Custom Sentiment Analysis with DistilBert

This repository contains code for a custom sentiment analysis model. The model uses the DistilBERT transformer from Hugging Face's transformers library for its backend. The data it uses is the SMSSpamCollection dataset, and it is trained to differentiate between 'ham' and 'spam' SMS messages.

Setup

  1. Clone this repository to your local machine.
  2. Install the necessary Python packages. This project requires pandas, sklearn, tensorflow, and transformers. You can install these with pip:
pip install pandas sklearn tensorflow transformers

Data

The data for this project is the SMSSpamCollection dataset. It's a collection of SMS messages, labeled 'ham' for normal messages and 'spam' for spam messages. The dataset is read in with pandas, and the message content and labels are extracted into lists.

Training and Evaluation

The model is trained on the dataset, with 80% of the data used for training and 20% for evaluation. It uses a DistilBERT transformer, with the tokenizer and model both being the 'distilbert-base-uncased' version. The tokenizer is used to encode the messages into a format that the model can use.

The model is trained for two epochs, with various training arguments set for best performance.
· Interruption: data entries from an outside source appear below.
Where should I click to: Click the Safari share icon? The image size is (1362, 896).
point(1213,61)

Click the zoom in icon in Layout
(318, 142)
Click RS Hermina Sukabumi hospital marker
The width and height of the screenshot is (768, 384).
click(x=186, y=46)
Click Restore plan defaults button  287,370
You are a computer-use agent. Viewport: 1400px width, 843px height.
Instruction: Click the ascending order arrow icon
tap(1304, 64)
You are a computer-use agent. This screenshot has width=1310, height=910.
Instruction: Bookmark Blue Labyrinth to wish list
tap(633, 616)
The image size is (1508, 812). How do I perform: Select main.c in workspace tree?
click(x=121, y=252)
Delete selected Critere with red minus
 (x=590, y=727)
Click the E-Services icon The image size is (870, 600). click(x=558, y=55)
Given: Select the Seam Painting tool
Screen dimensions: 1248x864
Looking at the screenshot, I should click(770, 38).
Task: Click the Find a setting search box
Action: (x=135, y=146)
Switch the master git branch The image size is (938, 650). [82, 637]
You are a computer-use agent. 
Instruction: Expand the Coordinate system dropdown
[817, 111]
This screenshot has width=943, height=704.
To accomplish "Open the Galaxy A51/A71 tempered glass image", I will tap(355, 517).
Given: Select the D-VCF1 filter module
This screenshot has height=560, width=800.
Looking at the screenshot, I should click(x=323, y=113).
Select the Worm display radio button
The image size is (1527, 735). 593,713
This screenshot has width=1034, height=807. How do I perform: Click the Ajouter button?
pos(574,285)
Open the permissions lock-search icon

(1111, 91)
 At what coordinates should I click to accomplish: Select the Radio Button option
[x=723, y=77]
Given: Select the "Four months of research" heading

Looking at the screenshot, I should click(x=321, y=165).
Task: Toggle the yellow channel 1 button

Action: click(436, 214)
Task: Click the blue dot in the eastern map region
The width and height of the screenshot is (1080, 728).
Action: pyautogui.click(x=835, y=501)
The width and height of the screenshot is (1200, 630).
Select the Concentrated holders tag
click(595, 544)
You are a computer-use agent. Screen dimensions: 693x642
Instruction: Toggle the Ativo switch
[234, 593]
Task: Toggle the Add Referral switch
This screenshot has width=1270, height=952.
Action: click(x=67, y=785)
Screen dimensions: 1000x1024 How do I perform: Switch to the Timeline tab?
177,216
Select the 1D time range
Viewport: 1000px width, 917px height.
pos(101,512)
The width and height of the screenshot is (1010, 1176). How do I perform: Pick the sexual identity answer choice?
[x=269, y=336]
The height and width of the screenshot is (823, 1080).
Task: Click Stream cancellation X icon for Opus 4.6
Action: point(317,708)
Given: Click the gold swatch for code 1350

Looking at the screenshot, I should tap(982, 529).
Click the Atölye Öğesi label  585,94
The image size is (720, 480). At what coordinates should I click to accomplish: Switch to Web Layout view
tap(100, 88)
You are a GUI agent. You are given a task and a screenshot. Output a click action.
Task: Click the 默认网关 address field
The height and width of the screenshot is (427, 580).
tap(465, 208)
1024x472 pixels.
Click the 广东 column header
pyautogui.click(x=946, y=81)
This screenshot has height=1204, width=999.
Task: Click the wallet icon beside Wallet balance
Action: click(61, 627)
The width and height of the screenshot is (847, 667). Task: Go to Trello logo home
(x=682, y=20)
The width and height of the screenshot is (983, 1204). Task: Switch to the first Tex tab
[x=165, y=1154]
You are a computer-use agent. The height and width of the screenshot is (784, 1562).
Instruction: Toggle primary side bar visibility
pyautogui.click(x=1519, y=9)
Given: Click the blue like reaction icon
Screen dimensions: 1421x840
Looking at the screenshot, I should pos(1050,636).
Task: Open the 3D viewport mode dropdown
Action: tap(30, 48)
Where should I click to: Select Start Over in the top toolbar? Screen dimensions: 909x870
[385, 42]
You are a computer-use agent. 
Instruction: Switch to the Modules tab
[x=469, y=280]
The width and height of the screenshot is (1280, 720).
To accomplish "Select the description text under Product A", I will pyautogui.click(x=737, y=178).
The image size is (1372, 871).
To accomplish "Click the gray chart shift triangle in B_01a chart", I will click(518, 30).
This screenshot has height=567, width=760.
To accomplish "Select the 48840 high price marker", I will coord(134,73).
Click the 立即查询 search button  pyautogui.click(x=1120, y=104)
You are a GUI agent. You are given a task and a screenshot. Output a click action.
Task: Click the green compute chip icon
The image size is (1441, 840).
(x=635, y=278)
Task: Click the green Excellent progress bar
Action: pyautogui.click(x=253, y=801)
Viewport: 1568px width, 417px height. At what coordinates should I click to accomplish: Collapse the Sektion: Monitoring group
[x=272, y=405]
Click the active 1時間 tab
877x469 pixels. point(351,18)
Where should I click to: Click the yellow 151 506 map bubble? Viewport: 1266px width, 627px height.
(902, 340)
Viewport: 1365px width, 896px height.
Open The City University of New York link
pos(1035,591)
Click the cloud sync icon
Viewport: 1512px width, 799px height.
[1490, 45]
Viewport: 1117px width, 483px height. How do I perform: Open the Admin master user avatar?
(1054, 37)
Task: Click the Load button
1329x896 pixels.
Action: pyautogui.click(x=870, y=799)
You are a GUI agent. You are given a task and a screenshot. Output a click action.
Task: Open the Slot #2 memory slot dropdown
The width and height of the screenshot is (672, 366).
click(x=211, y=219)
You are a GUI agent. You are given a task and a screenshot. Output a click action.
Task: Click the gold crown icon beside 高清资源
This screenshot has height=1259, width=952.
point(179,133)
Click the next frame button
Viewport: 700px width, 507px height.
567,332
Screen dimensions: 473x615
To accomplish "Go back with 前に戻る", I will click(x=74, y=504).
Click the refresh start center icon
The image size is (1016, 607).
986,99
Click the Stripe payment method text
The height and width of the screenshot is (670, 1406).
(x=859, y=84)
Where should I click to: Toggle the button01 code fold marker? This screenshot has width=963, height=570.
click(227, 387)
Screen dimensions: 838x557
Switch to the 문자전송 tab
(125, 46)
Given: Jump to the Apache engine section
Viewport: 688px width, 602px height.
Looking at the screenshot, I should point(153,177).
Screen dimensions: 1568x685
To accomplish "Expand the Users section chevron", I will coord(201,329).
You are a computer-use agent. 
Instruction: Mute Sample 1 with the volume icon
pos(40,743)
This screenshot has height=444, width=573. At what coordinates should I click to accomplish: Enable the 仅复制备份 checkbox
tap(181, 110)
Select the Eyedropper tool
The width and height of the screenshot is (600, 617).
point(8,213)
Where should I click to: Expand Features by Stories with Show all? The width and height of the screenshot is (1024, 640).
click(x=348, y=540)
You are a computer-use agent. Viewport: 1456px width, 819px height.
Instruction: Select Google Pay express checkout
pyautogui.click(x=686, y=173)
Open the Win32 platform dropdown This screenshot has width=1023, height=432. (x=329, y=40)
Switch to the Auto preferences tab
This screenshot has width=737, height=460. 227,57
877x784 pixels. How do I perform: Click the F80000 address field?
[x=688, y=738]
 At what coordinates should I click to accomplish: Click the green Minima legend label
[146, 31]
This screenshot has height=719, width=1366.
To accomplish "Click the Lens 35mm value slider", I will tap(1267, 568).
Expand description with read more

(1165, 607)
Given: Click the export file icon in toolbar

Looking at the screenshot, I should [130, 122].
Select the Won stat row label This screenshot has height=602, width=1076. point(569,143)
After training, the model is evaluated on the test dataset. The evaluation includes a confusion matrix to get a visual idea of the model's performance.

Usage

To use the trained model, run the included Jupyter notebook. The last cell saves the model to the file 'senti_model', so you can load it in the future without needing to retrain it.

License

This project is licensed under the MIT License - see the LICENSE file for details.